CETA—a flexible, evidence-based approach drawn from core elements of cognitive-behavioral therapy—offered a promising avenue. The program emphasizes engagement, psychoeducation, and coping strategies, but in this study, it also included specific attention to parenting .
Twenty mothers participated, guided by trained paraprofessional counselors under the supervision of trained CETA supervisors. Across eight to nine sessions, they learned tools to manage stress, regulate emotions, and engage more warmly with their children. As one participant shared,
“I learned to control my emotions and see the positive side of things. I hug my children now. I listen more.”
The data told a parallel story: significant improvements in depression, posttraumatic stress, and anxiety, alongside declines in harsh parenting practices and increases in emotional closeness. These were not just therapeutic outcomes—they were shifts in the relational fabric of families.
The pilot was intentionally small, but its impact was outsized. All participating CETA trainees became certified providers by the project’s end, expanding the local mental health workforce in a community where such expertise is scarce. The project also strengthened partnerships with INFAM, a local organization that helped connect women to care and provided culturally grounded guidance throughout implementation.

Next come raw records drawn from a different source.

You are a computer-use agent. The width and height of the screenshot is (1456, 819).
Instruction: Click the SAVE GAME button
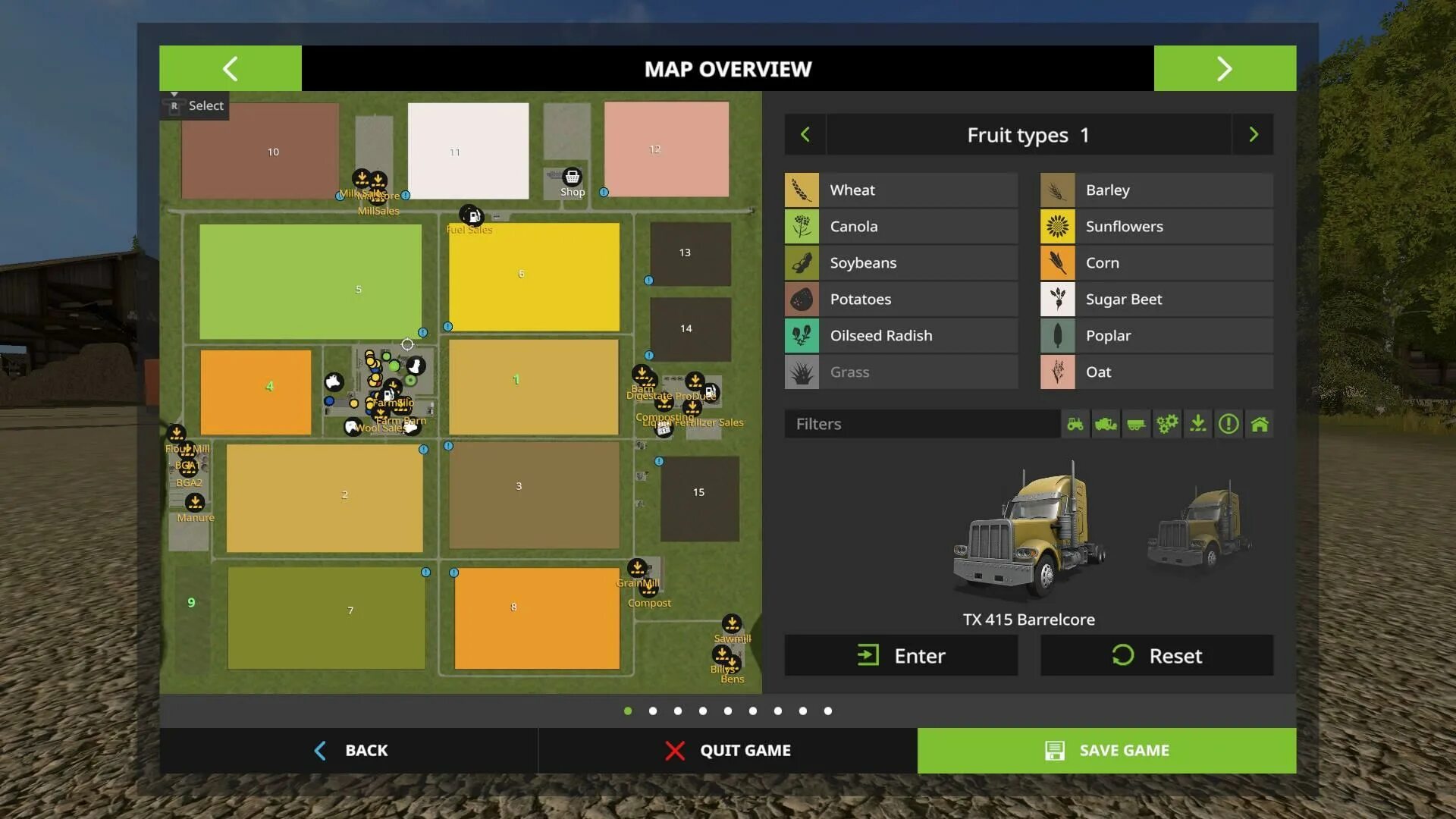[1106, 751]
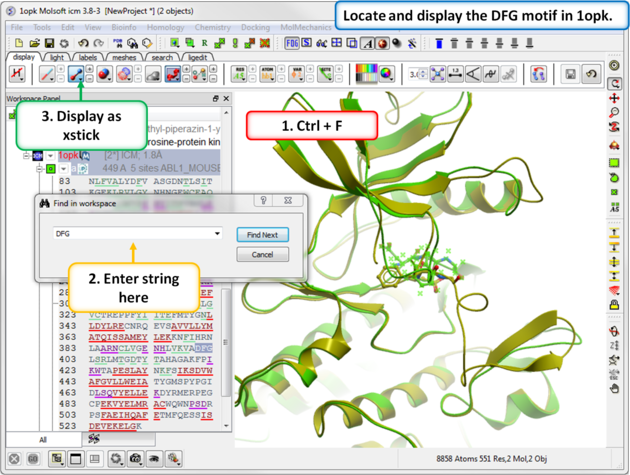Click the xstick display icon

[x=76, y=74]
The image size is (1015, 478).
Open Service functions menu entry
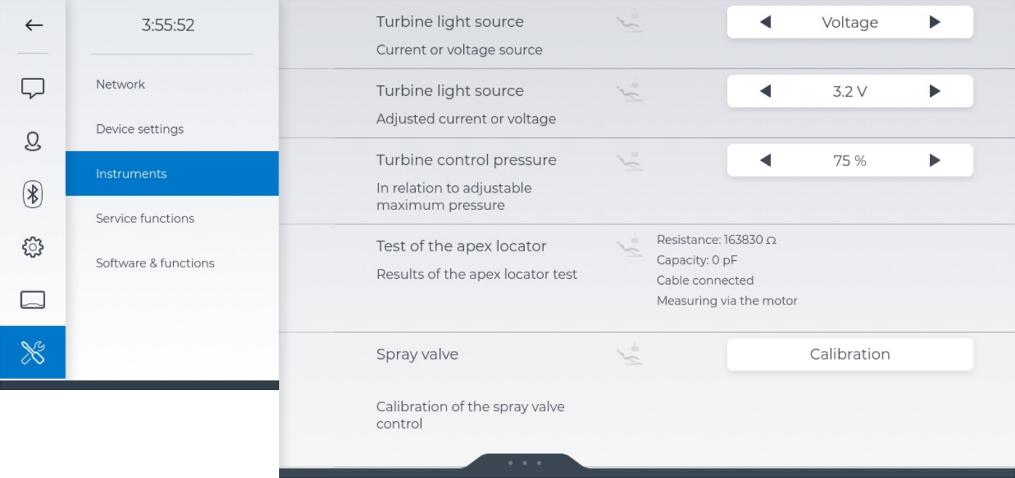(145, 218)
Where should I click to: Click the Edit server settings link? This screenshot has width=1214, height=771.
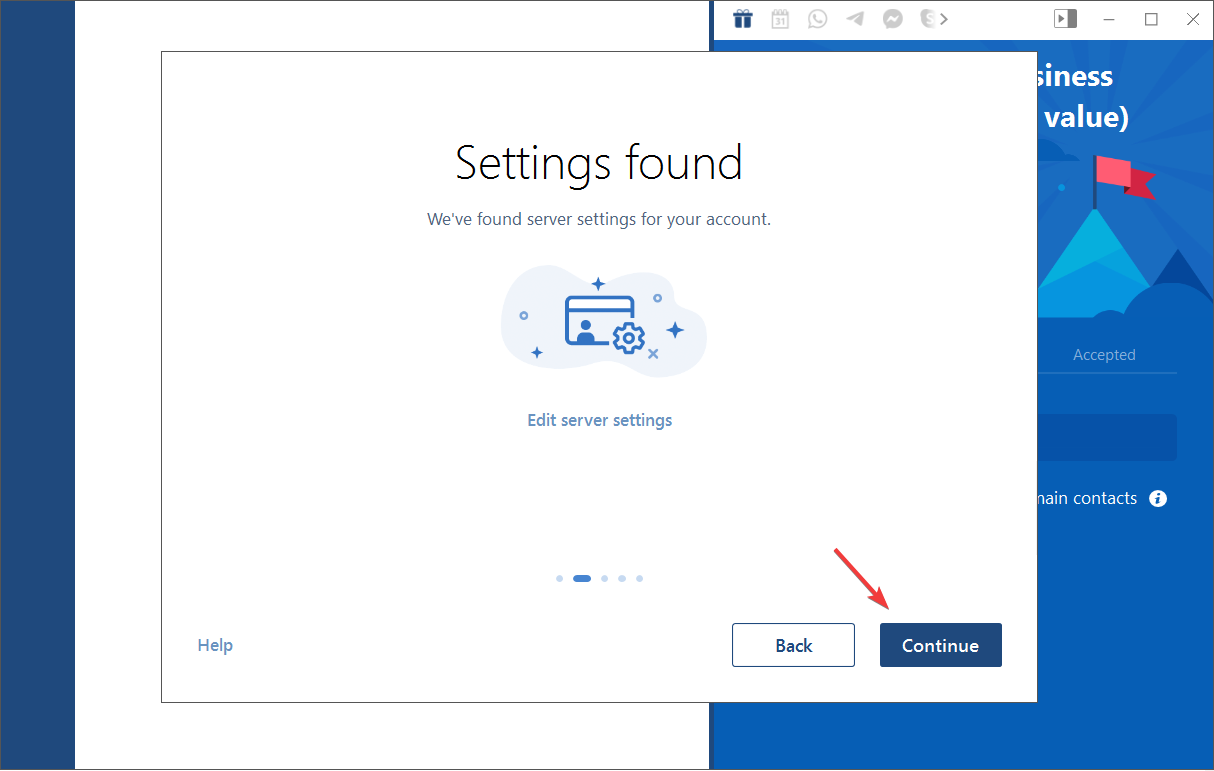[x=599, y=420]
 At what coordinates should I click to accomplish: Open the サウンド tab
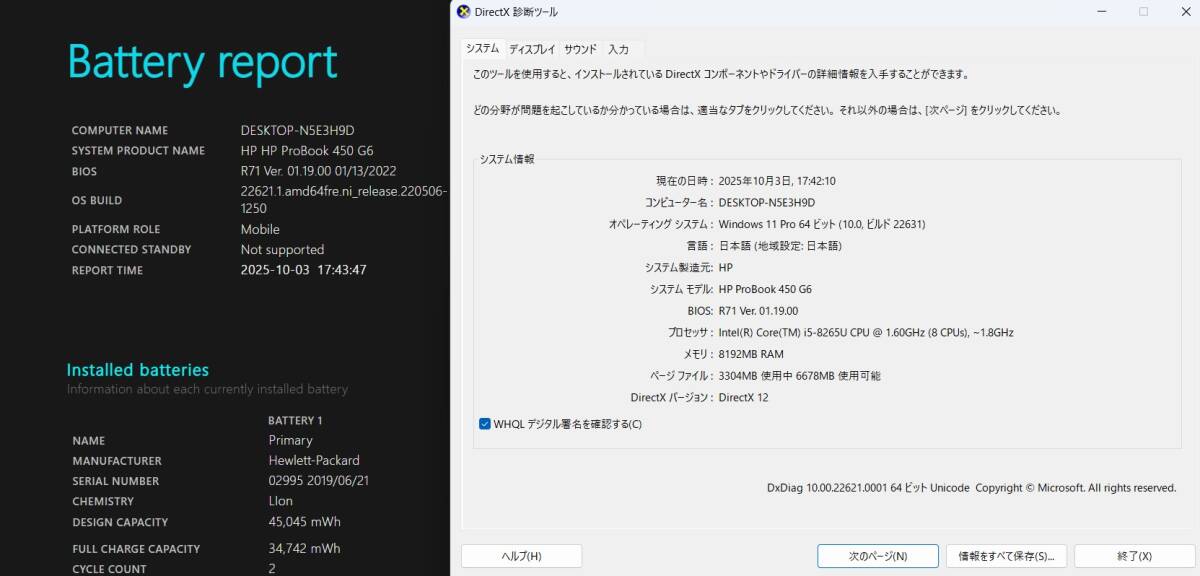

This early-stage work became the foundation for something larger. Drawing on these promising findings, Dr. Miller-Graff’s team secured a major grant from the National Institute of Child Health and Human Development (NICHD) to launch a full-scale clinical trial involving 300 mothers in SJL. The new study will build on this foundation, deepening knowledge of how supporting mothers’ mental health transforms family life across generations.
At its heart, this project illustrates what happens when science and empathy meet. It reminds us that healing—especially in contexts of adversity—takes root in relationships: between researchers and communities, mothers and children, trauma and resilience.
In San Juan de Lurigancho, each session of CETA became more than therapy. It became a practice of hope, a small but powerful act of reimagining what safety and love can look like amid hardship.
Through work that honors both rigor and relationship, Piloting the Common Elements Treatment Approach with Mothers in Lima, Peru embodies the spirit of MRI-supported research: illuminating how connection itself can be a pathway to healing.